A corrida pela miniaturização dos chips ganhou um novo capítulo nos rumores. De acordo com um relatório da cadeia de fornecimento, o Apple A22 Pro seria o primeiro processador de iPhone fabricado no processo de 1,4 nanômetros da TSMC. O detalhe, porém, é que esse salto não acontece agora: a estreia estaria reservada para os iPhones Pro de 2028, geração que deve corresponder ao iPhone 21 Pro.
Antes disso, há uma fila bem definida de transições. Os iPhones de 2026 — o iPhone 18 Pro e companhia — devem ser os primeiros a usar a litografia de 2 nm, padrão que se repetiria nos modelos de 2027. Só então a Apple migraria para os 1,4 nm com o A22 Pro. Cada um desses números é, na prática, um nome comercial para uma geração de fabricação: quanto menor, mais transistores cabem no mesmo pedaço de silício, o que normalmente se traduz em mais desempenho e menos consumo de energia.
Um ponto curioso do relatório é a possível entrada da Intel na história. Embora a TSMC deva continuar responsável pela maior parte da produção, a Apple estaria estudando dividir parte da fabricação do A22 Pro com a fundição da Intel, que vem tentando se reposicionar como alternativa no mercado de chips avançados.

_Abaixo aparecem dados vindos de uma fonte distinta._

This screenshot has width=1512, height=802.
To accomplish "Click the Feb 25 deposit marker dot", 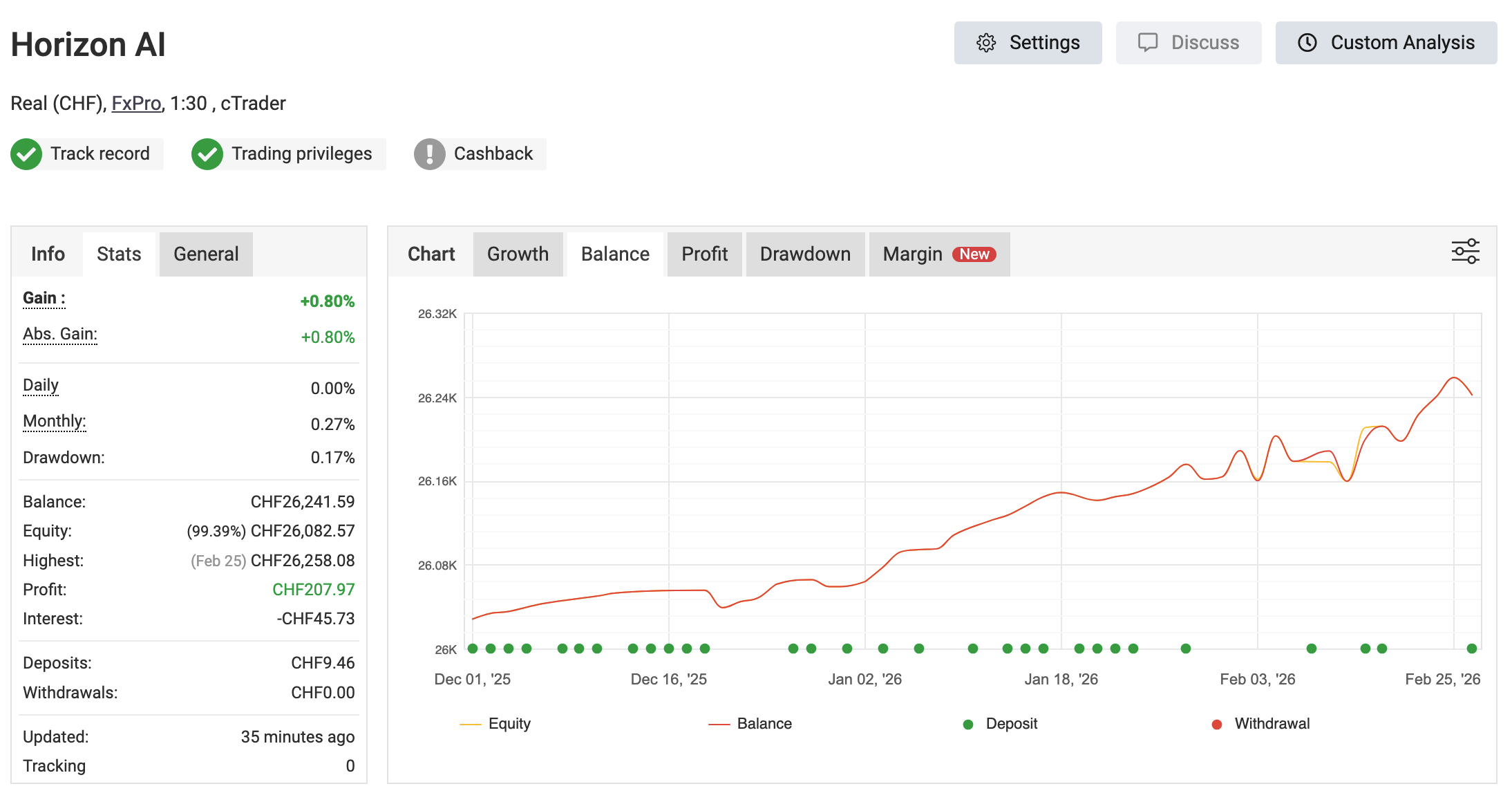I will pyautogui.click(x=1471, y=649).
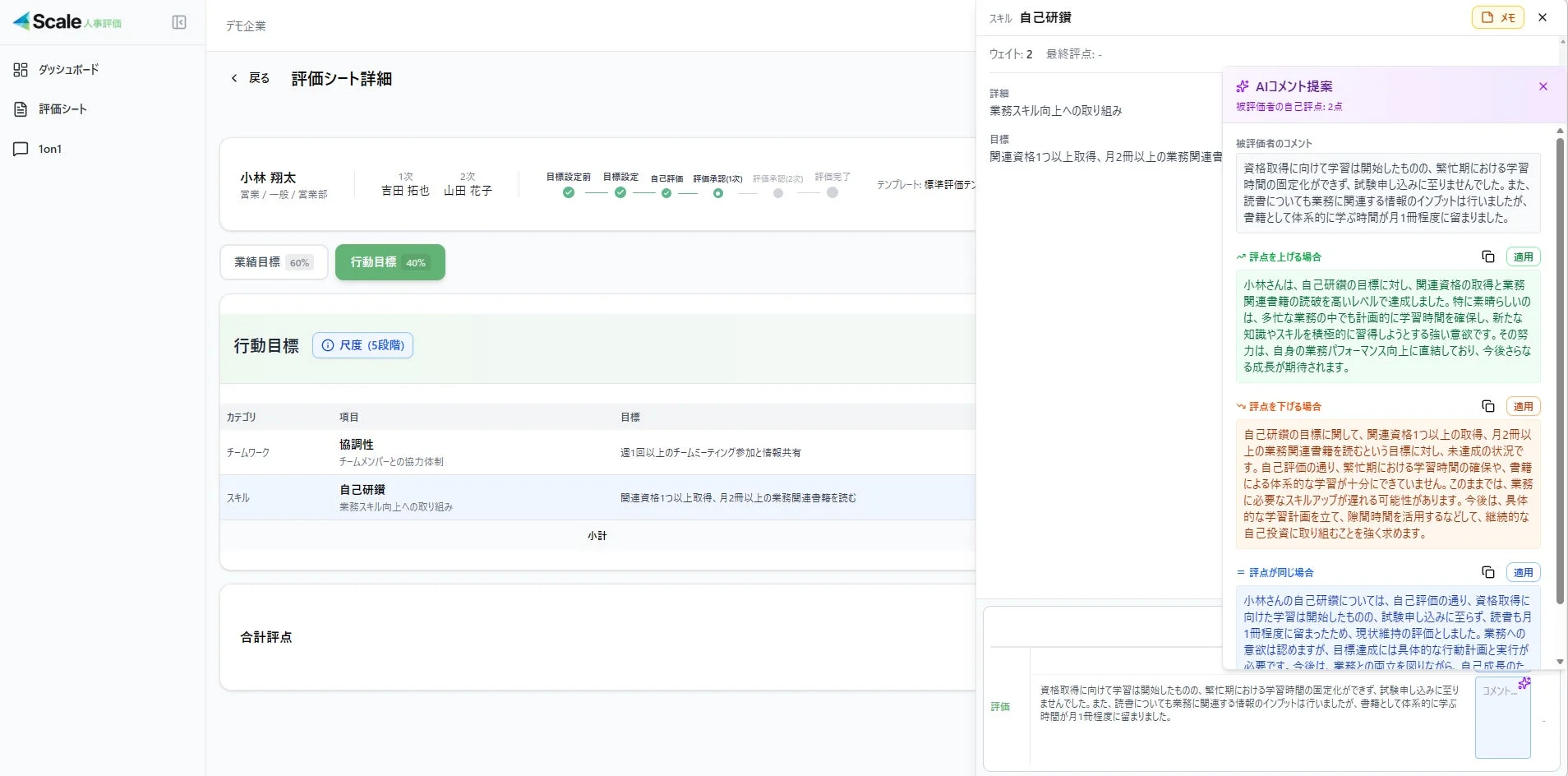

Seria um movimento estratégico relevante, já que a dependência quase total da TSMC é um dos pontos sensíveis da operação da Apple.
Para o consumidor brasileiro, nada disso muda o curto prazo — estamos falando de aparelhos que só chegam ao mercado daqui a alguns anos. Ainda assim, o roteiro ajuda a entender por que cada novo iPhone promete ganhos de eficiência: a Apple planeja suas transições de litografia com anos de antecedência, reservando os processos mais modernos para a linha Pro. Como todo rumor de cadeia de suprimentos, porém, as informações não têm confirmação oficial e podem mudar conforme o calendário da TSMC evolui.